NDEXING TITLE: RCHAN’S MAR [5-03]
TITLE: Over a Bottle of Coke and a Plate of Chichakorn
PERIOD OF MEDICAL OBSERVATION: Feb 2005
NARRATION:
I operated on a 13-year old patient who had an initial impression of a perforated typhoid ileitis. Upon opening up however, we discovered that she had an internal hernia, with 50 cm of her jejunum strangulated within the defect. After releasing the bowel segment, we observed and reassessed the bowel. It regained its pinkish color, had strong mesenteric pulses and had good peristalsis. We deemed the segment to be VIABLE. We closed the mesenteric defect and concluded the operation. I however informed the parents of the possibility of a second-look operation. They were amenable to whatever plans we had for their daughter.
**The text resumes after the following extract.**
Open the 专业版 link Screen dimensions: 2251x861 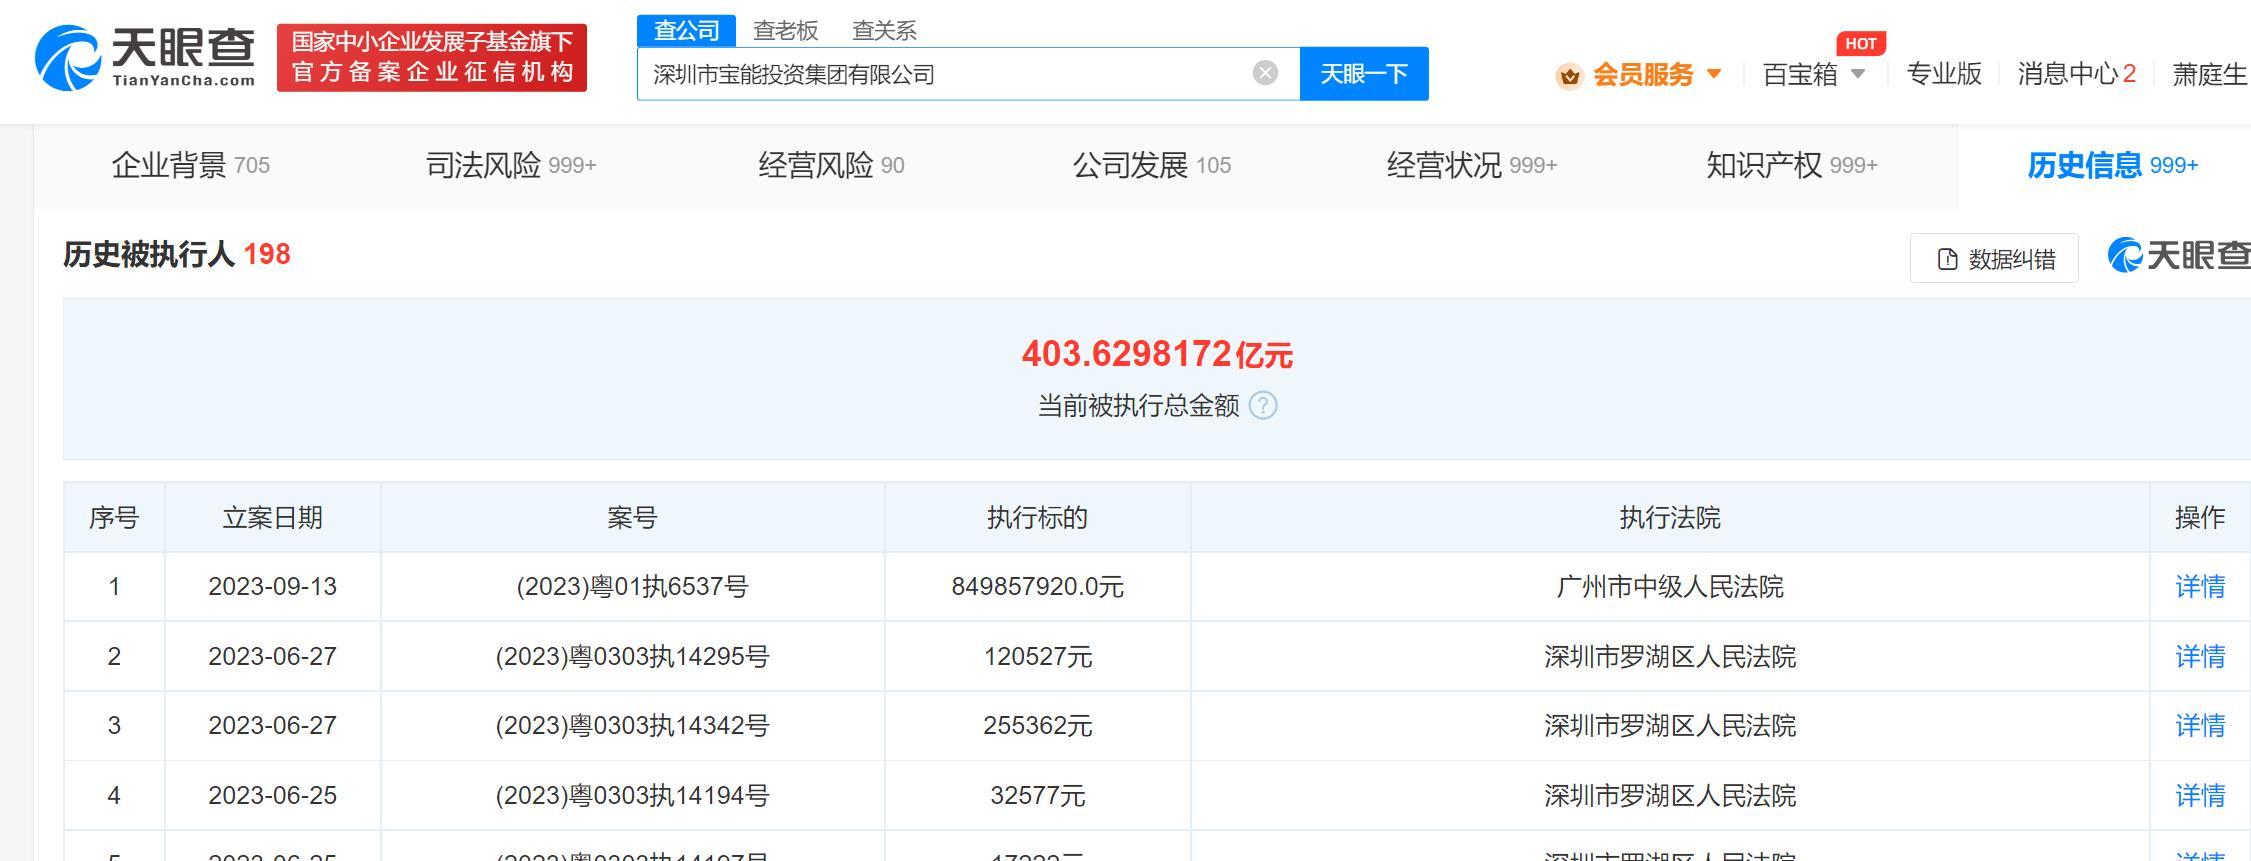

I diligently made my rounds on this patient and consistently updated my consultant. Their family was not “financially capable” so to speak. We had to find ways to provide her of her medical needs. There were times when her mother would have tears rolling down her cheeks when we gave her prescriptions from time to time. She would just tell me, “Sige po Dok, gagawa po kami ng paraan.” I made sure that the patient was monitored closely, had her medications on time, fluids adequately given and losses replaced. I talked to the parents unceasingly and explained to them the condition of their child. To my dismay, the patient did not show signs of improvement. She was persistently febrile, dehydrated and eventually acquired pneumonia for the next two days. She had episodes of abdominal pain and tenderness on deep palpation. She was beginning to show signs of sepsis. I reassured the parents of their child’s condition the best I can but at the back of my mind I knew that there was still something wrong…did I miss anything? Did I check everything? Was it only due to the pneumonia? Was it just referred pain from the pleura?
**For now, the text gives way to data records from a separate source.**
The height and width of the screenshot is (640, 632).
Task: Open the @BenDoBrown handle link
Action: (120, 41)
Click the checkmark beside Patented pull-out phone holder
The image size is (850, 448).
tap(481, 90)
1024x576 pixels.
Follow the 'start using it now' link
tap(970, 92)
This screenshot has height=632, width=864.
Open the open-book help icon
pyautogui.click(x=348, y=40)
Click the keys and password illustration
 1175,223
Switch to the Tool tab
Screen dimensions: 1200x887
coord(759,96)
My consultant dropped by and examined the patient. She was thinking of bowel perforation, most likely at the sight of strangulation. We booked the patient for the 2nd look operation. Upon opening up, the patient had localized peritonitis at the right paracolic gutter. Indeed there was a 0.3 cm perforation of the jejunum at the site of strangulation. We resected the segment and anastomosed it. The operation went smoothly.
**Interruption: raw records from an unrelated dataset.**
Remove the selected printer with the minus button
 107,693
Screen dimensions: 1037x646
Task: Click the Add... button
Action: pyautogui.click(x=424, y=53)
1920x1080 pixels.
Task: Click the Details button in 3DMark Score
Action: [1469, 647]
For the following days after the 2nd surgery, the patient improved dramatically. She never missed giving me a smile everytime I did my rounds. And on the faces of her parents, I knew they were happy and relieved that finally their child was out of danger. I continued to nurse her to recovery. I gave her the same amount of attention and care when she was toxic.
One night, when hell broke loose at the emergency room, medicolegal cases left and right, noisy, rowdy and bloody patients strewn all over the place. It was 1 am in the morning and they just won’t stop coming! Everybody was cursing under their breaths. Everybody was busy as a bee. As I was doing the admitting chart of a patient, someone said in a soft voice..”Doktora.” I put my hand up, signaling whoever it was to wait for their turn to be attended to. Again, she called out my name…”Dok”. As I was about to say, “sandali lang po”, I held it back for it was my patient’s mother in front of me. In her hand was a bottle of 1.5 L and a pack of “Boy Bawang” chichakorn, “para pos a inyo Dok, pampagising, pag pasensyahan nyo na po.” I readily thanked her and told her it was not necessary. She smiled at me, “wala po yun dok, kami po and dapat magpasalamat, kulang pa po yan…”
As she walked away, all the fatigue and the stress started to fade away that morning.
INSIGHTS: (DISCOVERY, stimulus, REINFORCEMENT) (physical, PSYCHOSOCIAL, ETHICAL)
As government physicians, we are faced with indigent patients everyday, people who are homeless, jobless, peniless and as the suffix implies, just about everything they have is less than we have. But having less means that we should give more, not necessarily in terms of financial aid. We are here to take care of them, to serve them and to treat them of their illness. They may not be able to repay you for your services rendered but they appreciate and show you their gratitude in their own little ways.
I was touched by the gesture of my patient’s mother. I knew they didn’t have much and still she offered me a simple token of appreciation. Ordinarily, I wouldn’t make a big deal out of a bottle of Coke and a pack of chichakorn but it was the most satisfying and delectable snack I had that day for I felt the sincerity in the gratitude she gave me along with her gift. Her gift was from the heart. Nothing can replace that feeling of fulfillment.